Probiotics and Your "Gut Brain"
Back when my daughter was four-years-old, a boy at the park who would probably now be classified as a bully told her that her favorite doll turned a monster during the night. My little one's response was, "Please don't say that in front of my stomach."
She was describing the "butterflies" of anxiety that happen when the brain in your head connects with your "second brain," the one in your gastrointestinal tract. What if there were a way to control that literally visceral reaction to stress? There may be, according to arecent study by Kirsten Tillisch, MD of the University of California, Los Angeles and colleagues that was published as an abstract and reported at Digestive Disease Week. The treatment? Probiotic-infused yogurt.
After 4 weeks of downing yogurt laced with probiotics, healthy volunteers showed "a muted brain response in a region associated with stressful gut signaling compared to controls consuming yogurt without the probiotics or no product," as MedPage Today put it. Similarlinks with emotional behavior and the gut have long been demonstrated in animal but this is the first research done on humans.

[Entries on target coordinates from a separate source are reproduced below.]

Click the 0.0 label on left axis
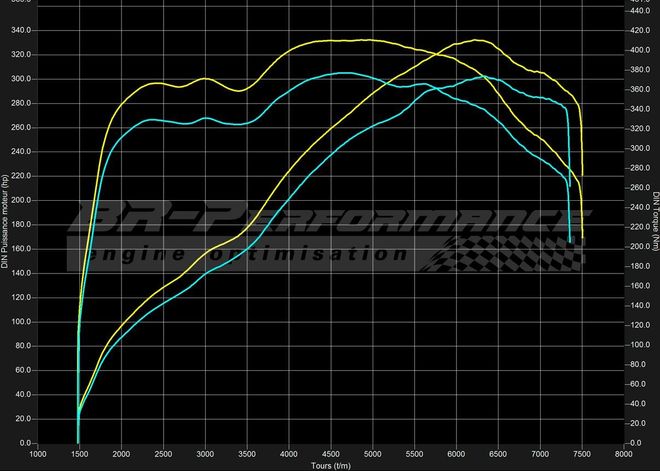The height and width of the screenshot is (471, 660). [24, 443]
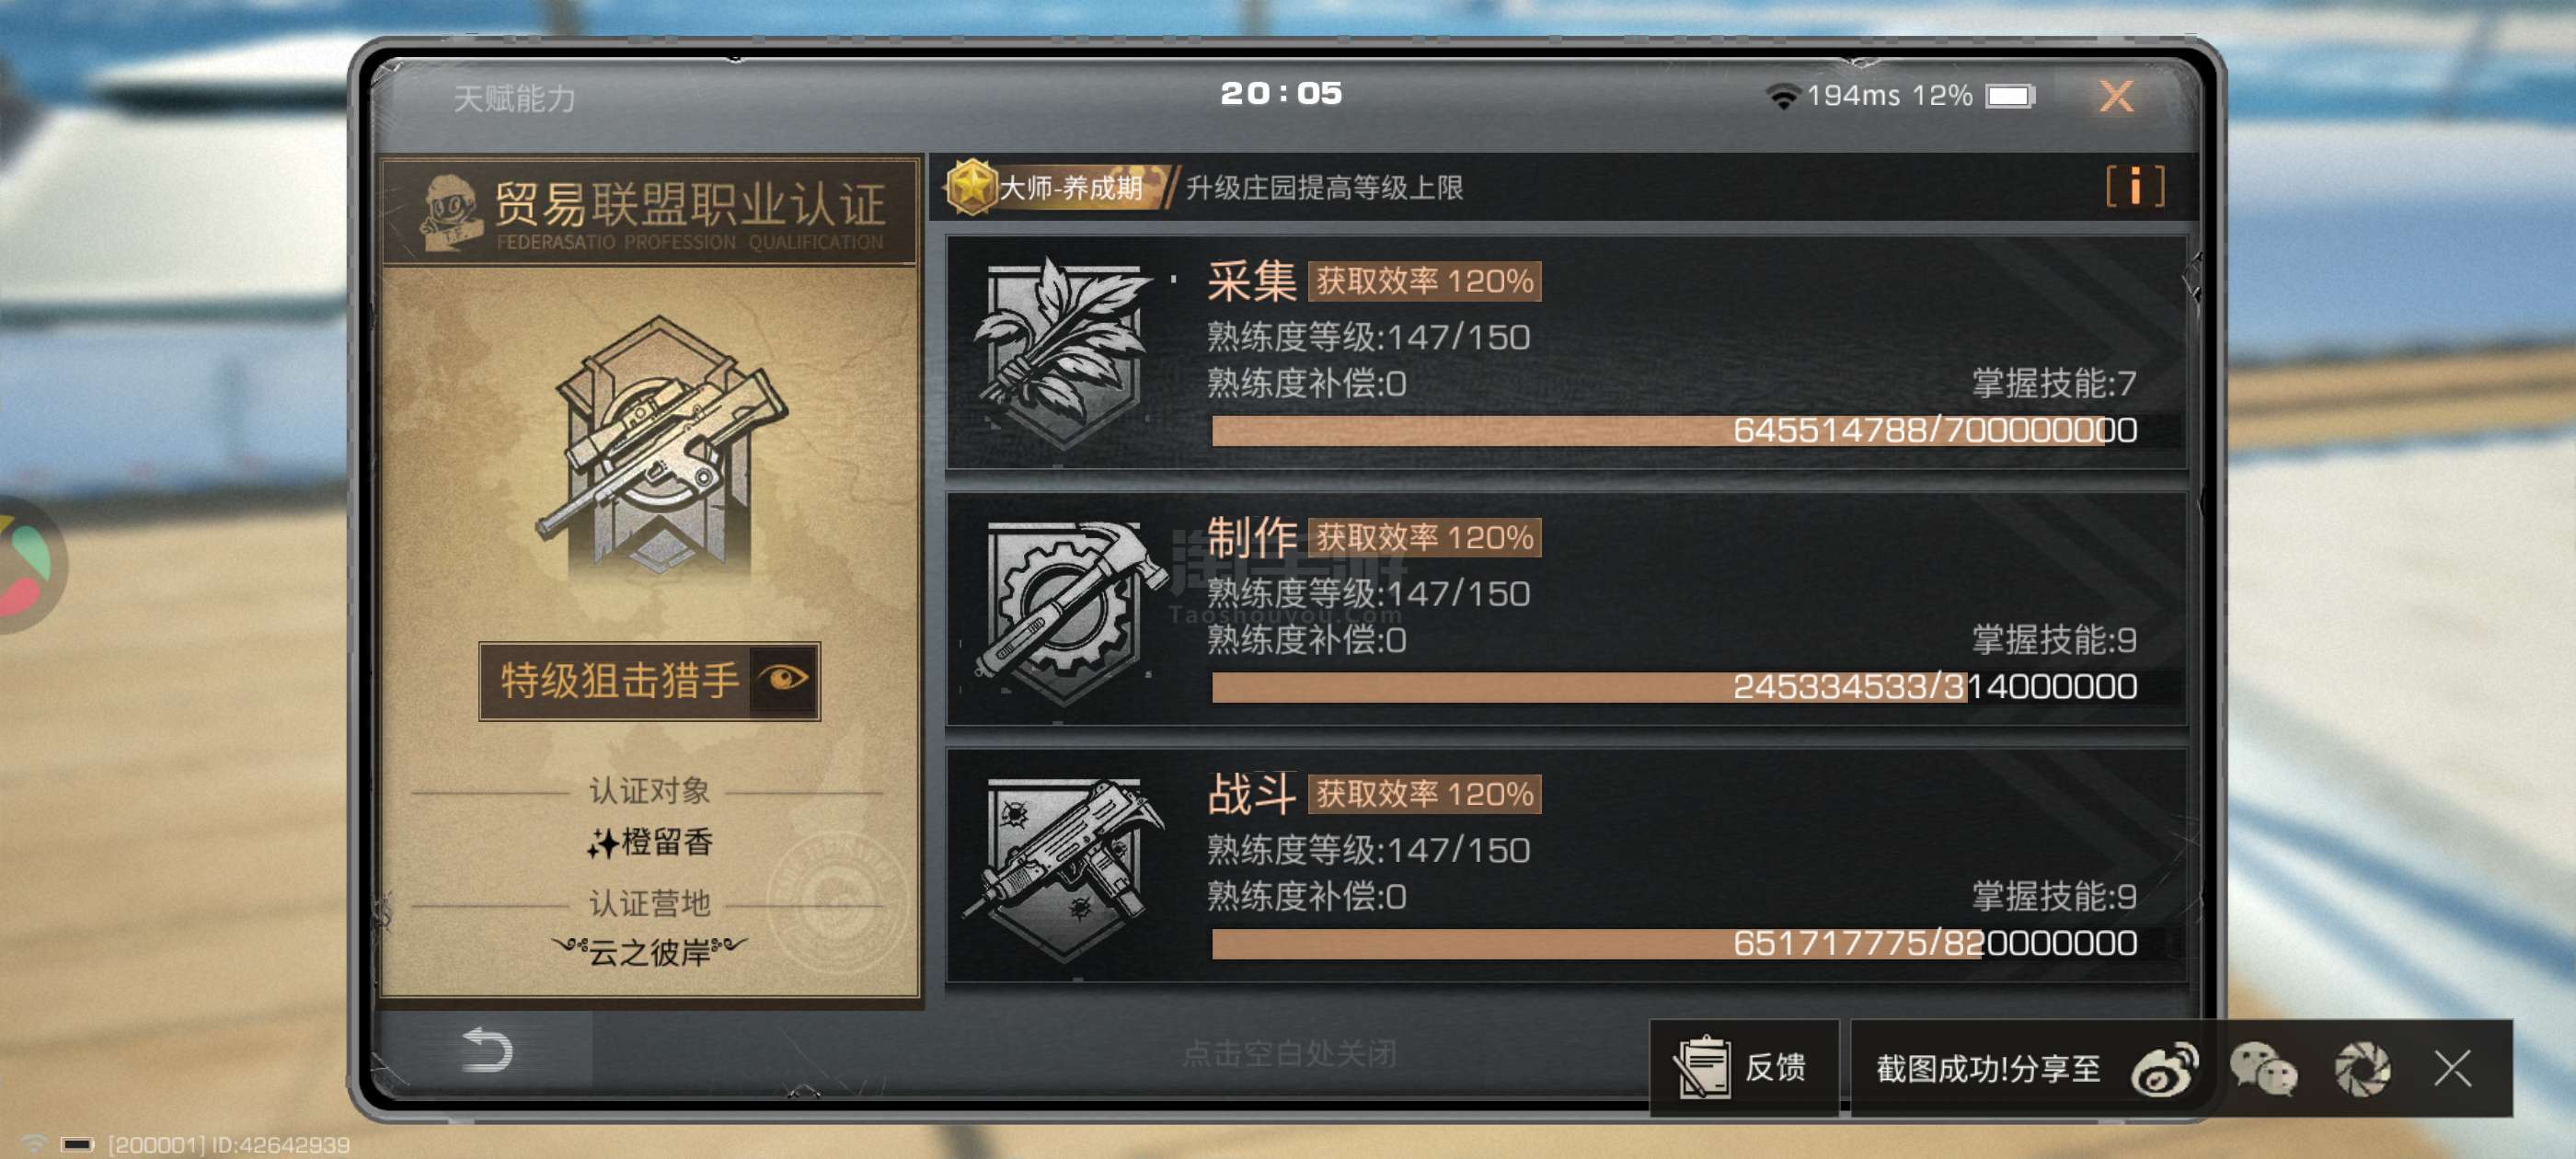Share screenshot to Weibo icon
Viewport: 2576px width, 1159px height.
coord(2164,1069)
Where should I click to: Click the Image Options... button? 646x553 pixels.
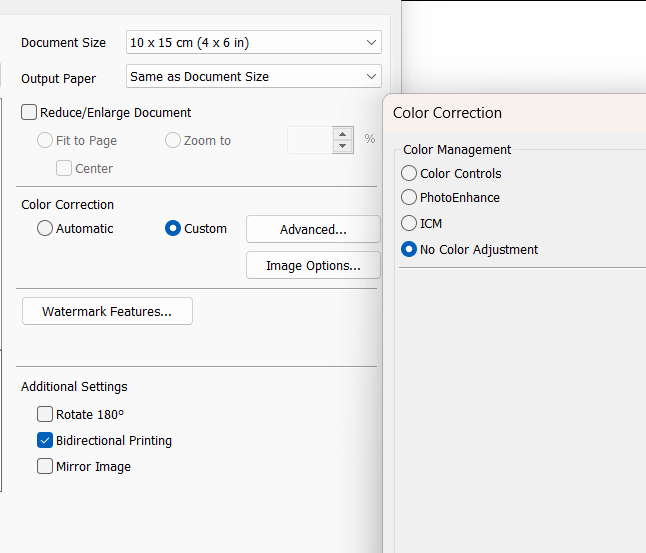313,266
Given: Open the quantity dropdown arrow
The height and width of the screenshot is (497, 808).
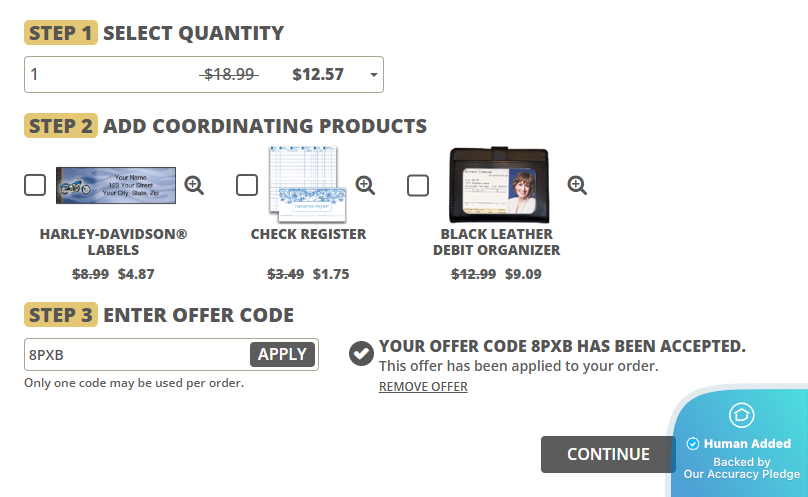Looking at the screenshot, I should 373,75.
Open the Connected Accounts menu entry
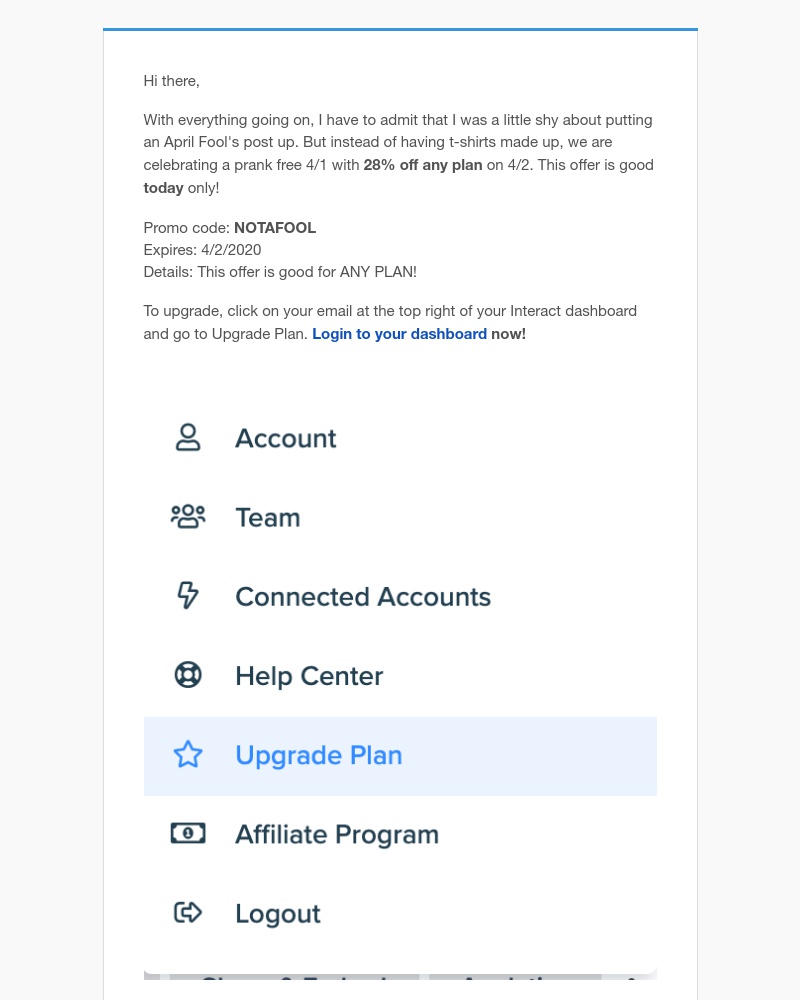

"By changing the environment in the gut, we can actually change what happens in the brain," Tillisch said in an interview with MedPage Today. She cautioned, however, that the work is still in early stages.
But, hey. This is one of those instances when there appears to be no need to wait to take action until the study has been published in a peer-reviewed journal. We already know that both yogurt and probiotics do all sorts of good things for your health. So why not dip your spoon into your favorite flavor on the chance that the treat may also help you stay calm even when something scary happens "in front of your stomach"?